What your really going to love is the red interior, love mine, also the 6 speed is so much fun. just keep the wife or girl friend away from it, or you may never be able to drive it again, it will be her's by default. Just kidding, she does let me drive it when she is not using it.


----------



## CPO's GTO (Jul 1, 2006)

Congrats! Welcome to the herd.:cheers


----------



## snide (Dec 28, 2004)

Post up some pics!

:cheers


----------



## noz34me (Dec 15, 2005)

Congratulations, you will be patting yourself on the back later for getting the 6M, and when you get tired of the car, the 6M will be easier to sell.

I have the red interior as well, and I love it. Of course the red really looks best with the black exterior, :lol: but the silver/red was my second favorite color combo. 

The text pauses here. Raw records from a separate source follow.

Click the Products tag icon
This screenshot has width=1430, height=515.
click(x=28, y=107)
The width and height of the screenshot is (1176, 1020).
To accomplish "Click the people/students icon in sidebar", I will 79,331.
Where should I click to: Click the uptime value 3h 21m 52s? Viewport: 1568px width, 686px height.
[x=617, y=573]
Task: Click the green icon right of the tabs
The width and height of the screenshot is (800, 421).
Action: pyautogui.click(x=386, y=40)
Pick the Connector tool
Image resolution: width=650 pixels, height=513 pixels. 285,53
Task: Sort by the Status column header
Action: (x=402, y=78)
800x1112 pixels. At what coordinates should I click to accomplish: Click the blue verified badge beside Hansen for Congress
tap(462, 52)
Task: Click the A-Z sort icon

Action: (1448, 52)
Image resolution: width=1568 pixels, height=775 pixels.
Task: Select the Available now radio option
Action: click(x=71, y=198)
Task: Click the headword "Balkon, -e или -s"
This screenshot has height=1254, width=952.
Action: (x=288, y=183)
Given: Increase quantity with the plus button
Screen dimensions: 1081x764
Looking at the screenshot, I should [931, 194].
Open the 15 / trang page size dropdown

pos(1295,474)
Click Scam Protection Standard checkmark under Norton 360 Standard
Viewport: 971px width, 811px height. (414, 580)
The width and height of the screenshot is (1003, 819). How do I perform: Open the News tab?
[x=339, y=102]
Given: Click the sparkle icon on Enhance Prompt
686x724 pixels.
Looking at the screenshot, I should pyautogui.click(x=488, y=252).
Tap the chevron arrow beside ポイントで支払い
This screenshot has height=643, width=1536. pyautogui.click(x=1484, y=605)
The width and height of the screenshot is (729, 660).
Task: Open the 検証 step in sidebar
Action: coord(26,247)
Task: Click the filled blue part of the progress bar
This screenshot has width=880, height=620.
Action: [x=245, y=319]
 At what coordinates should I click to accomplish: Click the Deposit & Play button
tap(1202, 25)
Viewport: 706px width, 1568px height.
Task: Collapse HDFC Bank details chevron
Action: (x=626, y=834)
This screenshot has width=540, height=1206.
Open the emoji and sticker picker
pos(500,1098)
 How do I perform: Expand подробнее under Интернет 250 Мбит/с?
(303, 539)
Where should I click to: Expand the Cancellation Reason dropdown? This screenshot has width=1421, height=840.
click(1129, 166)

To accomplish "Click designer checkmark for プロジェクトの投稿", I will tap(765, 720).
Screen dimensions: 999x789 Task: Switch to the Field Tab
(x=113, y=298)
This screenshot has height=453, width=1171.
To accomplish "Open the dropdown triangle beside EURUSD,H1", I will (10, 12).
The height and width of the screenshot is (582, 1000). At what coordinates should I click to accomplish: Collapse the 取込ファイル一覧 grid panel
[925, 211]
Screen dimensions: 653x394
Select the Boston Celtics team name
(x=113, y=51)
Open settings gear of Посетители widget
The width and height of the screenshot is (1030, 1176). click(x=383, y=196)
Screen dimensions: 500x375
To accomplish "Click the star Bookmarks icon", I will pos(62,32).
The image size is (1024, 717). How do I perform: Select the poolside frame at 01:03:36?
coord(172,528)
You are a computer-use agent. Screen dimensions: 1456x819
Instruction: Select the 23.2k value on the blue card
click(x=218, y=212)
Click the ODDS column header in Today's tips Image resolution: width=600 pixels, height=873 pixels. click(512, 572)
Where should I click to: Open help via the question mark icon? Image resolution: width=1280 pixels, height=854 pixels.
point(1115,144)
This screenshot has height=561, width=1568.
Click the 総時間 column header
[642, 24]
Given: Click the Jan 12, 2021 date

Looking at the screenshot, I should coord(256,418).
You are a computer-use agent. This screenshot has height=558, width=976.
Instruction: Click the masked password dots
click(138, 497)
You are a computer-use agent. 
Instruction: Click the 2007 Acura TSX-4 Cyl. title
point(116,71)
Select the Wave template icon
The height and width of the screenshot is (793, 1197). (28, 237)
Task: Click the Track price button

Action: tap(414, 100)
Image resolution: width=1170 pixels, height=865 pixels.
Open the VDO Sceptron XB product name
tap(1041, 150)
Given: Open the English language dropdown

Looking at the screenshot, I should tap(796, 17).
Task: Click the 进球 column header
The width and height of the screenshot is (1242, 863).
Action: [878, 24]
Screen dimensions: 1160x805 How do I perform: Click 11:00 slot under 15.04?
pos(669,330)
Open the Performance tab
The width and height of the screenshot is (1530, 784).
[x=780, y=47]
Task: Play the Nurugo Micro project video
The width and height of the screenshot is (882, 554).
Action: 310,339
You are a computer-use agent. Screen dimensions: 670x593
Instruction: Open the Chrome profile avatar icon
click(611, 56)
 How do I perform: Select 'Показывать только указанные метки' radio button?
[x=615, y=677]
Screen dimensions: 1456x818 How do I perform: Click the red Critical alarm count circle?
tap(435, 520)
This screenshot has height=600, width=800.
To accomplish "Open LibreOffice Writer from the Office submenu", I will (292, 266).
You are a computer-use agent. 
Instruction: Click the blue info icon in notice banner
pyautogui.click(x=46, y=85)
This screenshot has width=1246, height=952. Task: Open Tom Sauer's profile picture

I think there are some pretty rare silver/red car packages out there as well. There's a list somewhere on the forum that lists car combinations and how many were made, but I thought silver/red was one of the rarest. 

Good Luck!


----------



## 69bossnine (Aug 9, 2007)

Yeah, aesthetically black on red was my first choice... But it was really a toss-up, as this will be a "driver" for me... The silver won't be as sharp, but silver is SUCH a great color for always looking clean, even when it's dirty, and is overall a much easier color to deal with on a daily basis... Not as hot, doesn't show every imperfection, etc.... 

I own alot of black cars already, and it's my favorite color, and I obsess over their perfect finishes.... But for daily grind, I'll be happier and less-stressed with the silver. It just won't have the bling of the black...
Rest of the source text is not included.